Le don de sang, un droit civique toujours nié aux gais
La mesure qui interdit à tous les hommes ayant eu ne serait-ce qu'une seule relation homosexuelle depuis 1977 de faire don de leur sang au Canada est discriminatoire, clament sur toutes les tribunes deux grands spécialistes montréalais du VIH. Hier en conférence de presse et au cours des dernières semaines dans les journaux, ils ont rappelé qu'Héma-Québec et l'Agence canadienne du sang disposent désormais d'une technique très perfectionnée qui permet de détecter avec une très grande fiabilité le virus dans les échantillons de sang. D'où l'inutilité de continuer à exclure à vie les homosexuels de sexe masculin, même si ceux-ci vivent une relation stable et fidèle depuis plusieurs années. À Héma-Québec, on réplique que même les méthodes les plus récentes ne sont pas infaillibles, notamment lorsque l'infection est très récente, et que ce risque, si minime soit-il, effraie les receveurs.
Lorsqu'il est apparu évident, au début des années 1980, que des transfusés, dont de nombreux hémophiles, avaient été infectés par le VIH, la Croix-Rouge, alors responsable des dons de sang au Canada, avait décidé de refuser le sang de tous les hommes ayant eu des relations homosexuelles, sachant que ces individus étaient plus nombreux à être porteurs du VIH, a d'abord rappelé le Dr Mark Wainberg, directeur du Centre Sida de l'université McGill et chercheur à l'Hôpital juif de Montréal. «Cette mesure était justifiée il y a 25 ans. Mais depuis une dizaine d'années, elle ne l'est plus. Elle est même discriminatoire, car elle nie un droit civique à des citoyens qui ne représentent aucun danger pour la société», a-t-il affirmé. Le Dr Wainberg et son collègue, le Dr Norbert Gilmore, du Centre universitaire de santé McGill, ont souligné que les fournisseurs de produits sanguins, comme Héma-Québec, soumettent aujourd'hui chaque échantillon de sang à un test de détection 10 000 fois plus sensible que celui utilisé en 1985 au moment de l'adoption de cette mesure d'exclusion. «Cette méthode de détection de l'acide nucléique du virus, appelée "amplification en chaîne par polymérase", ou PCR, permet de déceler des quantités virales extrêmement faibles. Alors pourquoi maintient-on encore cette mesure discriminatoire envers les hommes homosexuels?», a lancé le Dr Wainberg en soulignant que les hétérosexuels qui multiplient les partenaires ne font pas l'objet d'une radiation aussi catégorique puisqu'ils se font imposer une abstention de donner de leur sang pendant seulement un an.Les deux spécialistes souhaitent voir le Canada assouplir sa politique à l'instar de l'Australie, où la restriction imposée aux hommes homosexuels ne s'applique désormais qu'à ceux ayant changé de partenaire au cours des 12 derniers mois. Les dons de sang de ceux vivant une relation stable depuis plus d'un an sont maintenant acceptés.

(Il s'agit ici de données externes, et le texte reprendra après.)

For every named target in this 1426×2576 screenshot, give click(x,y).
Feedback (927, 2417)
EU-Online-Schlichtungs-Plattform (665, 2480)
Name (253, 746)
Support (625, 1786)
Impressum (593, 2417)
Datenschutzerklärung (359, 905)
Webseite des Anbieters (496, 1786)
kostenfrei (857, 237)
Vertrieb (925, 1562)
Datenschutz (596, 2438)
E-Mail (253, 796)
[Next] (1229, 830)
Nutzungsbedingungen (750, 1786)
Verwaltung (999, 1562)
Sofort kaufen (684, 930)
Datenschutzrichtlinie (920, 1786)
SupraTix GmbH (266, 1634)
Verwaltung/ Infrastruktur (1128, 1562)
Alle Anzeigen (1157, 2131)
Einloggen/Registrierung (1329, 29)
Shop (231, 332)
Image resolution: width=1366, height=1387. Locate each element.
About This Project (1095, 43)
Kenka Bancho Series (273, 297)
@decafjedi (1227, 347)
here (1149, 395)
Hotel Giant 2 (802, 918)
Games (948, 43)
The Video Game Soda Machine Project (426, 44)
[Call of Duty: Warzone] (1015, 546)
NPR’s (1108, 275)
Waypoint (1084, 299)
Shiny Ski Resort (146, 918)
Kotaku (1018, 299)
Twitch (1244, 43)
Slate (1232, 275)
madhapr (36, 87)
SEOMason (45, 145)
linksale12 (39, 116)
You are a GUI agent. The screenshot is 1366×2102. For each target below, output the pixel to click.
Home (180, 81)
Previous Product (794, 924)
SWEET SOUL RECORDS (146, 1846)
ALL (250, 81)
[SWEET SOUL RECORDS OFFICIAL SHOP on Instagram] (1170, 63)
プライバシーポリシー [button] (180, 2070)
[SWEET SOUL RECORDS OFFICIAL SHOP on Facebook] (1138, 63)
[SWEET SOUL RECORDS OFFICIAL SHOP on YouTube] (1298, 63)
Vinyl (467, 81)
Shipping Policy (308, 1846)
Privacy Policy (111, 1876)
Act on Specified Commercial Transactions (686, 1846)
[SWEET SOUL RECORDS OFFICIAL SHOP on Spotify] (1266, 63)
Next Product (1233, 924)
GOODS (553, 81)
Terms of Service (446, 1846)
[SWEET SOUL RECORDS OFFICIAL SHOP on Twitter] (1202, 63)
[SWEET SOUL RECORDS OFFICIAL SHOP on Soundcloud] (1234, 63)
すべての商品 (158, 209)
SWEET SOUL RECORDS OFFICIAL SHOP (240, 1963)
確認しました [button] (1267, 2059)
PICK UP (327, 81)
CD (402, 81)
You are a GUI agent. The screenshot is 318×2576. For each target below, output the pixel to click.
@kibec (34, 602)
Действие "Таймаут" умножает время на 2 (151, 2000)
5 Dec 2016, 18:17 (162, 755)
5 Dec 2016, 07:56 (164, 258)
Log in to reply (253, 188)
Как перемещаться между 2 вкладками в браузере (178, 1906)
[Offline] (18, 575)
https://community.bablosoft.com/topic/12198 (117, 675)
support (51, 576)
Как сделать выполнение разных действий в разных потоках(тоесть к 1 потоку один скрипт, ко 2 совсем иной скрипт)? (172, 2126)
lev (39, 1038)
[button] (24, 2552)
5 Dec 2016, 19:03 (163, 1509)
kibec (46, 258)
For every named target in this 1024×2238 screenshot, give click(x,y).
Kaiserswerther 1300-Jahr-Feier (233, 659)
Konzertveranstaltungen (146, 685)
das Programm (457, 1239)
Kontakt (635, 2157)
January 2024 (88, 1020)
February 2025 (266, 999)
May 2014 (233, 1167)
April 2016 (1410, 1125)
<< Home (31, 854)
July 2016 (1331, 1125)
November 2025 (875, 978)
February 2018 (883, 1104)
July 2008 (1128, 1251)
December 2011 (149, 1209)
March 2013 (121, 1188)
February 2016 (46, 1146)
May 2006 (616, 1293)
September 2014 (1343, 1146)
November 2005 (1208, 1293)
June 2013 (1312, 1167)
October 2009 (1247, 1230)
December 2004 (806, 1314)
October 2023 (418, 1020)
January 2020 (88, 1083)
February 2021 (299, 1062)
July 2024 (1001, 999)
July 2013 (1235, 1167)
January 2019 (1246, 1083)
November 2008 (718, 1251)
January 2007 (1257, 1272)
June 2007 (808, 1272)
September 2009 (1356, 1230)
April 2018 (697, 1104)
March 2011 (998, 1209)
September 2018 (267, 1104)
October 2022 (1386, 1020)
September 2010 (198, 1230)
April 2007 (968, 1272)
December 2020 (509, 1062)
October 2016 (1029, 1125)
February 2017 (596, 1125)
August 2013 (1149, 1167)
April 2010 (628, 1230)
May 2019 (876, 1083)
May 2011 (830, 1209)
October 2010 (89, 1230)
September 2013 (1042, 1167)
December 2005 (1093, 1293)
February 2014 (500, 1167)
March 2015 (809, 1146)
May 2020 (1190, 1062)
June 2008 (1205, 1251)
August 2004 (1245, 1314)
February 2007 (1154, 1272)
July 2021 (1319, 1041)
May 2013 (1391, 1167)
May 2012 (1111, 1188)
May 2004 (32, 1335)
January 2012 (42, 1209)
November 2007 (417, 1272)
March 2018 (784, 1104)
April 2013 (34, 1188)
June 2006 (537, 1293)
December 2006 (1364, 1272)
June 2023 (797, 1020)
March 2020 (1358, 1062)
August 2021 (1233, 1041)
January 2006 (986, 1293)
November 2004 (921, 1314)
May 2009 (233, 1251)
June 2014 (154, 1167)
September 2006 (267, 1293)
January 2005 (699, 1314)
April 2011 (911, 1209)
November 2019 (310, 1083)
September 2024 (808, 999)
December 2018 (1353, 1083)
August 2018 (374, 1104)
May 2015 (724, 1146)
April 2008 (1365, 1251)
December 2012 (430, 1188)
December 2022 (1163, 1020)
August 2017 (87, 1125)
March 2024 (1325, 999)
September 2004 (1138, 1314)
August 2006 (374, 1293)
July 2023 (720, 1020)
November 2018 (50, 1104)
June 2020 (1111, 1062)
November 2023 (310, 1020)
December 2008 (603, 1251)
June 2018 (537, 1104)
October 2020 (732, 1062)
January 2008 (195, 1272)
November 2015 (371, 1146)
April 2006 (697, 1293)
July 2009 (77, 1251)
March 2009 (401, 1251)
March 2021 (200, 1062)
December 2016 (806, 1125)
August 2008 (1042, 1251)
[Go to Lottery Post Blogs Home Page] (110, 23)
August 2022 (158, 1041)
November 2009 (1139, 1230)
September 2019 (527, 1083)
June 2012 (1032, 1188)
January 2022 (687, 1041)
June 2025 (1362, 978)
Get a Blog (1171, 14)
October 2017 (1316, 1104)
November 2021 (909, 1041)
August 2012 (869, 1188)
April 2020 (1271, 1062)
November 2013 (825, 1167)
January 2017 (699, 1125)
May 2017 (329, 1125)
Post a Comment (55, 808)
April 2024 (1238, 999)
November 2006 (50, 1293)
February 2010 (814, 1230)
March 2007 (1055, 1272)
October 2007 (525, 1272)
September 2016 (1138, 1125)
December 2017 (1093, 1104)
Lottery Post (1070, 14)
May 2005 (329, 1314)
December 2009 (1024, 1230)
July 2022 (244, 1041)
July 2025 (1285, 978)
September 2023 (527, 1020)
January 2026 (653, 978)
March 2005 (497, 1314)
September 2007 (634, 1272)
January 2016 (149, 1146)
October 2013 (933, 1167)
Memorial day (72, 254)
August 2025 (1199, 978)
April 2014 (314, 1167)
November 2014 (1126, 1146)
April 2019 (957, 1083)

Le Dr Marc Germain, vice-président aux tissus humains à Héma-Québec, affirme pour sa part que la possibilité d'assouplir le critère d'exclusion concernant les homosexuels est régulièrement réévalué à la lumière des dernières données scientifiques avec un comité d'experts et de receveurs. Mais il souligne que la très grande majorité des pays industrialisés imposent toujours ce critère d'exclusion à vie. «Et comme Héma-Québec n'a jamais connu de pénurie de sang jusqu'à maintenant, nous sommes moins enclins à revoir cette mesure. Les dons de tissus et d'organes sont quant à eux toujours en quantité limitée, on ne peut donc pas se permettre de refuser aussi systématiquement les donneurs plus à risque. C'est pourquoi Santé Canada a adopté la règle de cinq ans d'abstinence de relations homosexuelles pour pouvoir se qualifier comme donneur», a-t-il fait remarquer, soulignant que grâce à la sélection pratiquée par Héma-Québec à l'heure actuelle, à peine un ou deux échantillons s'avèrent positifs pour le VIH parmi les 250 000 dons de sang recueillis chaque année.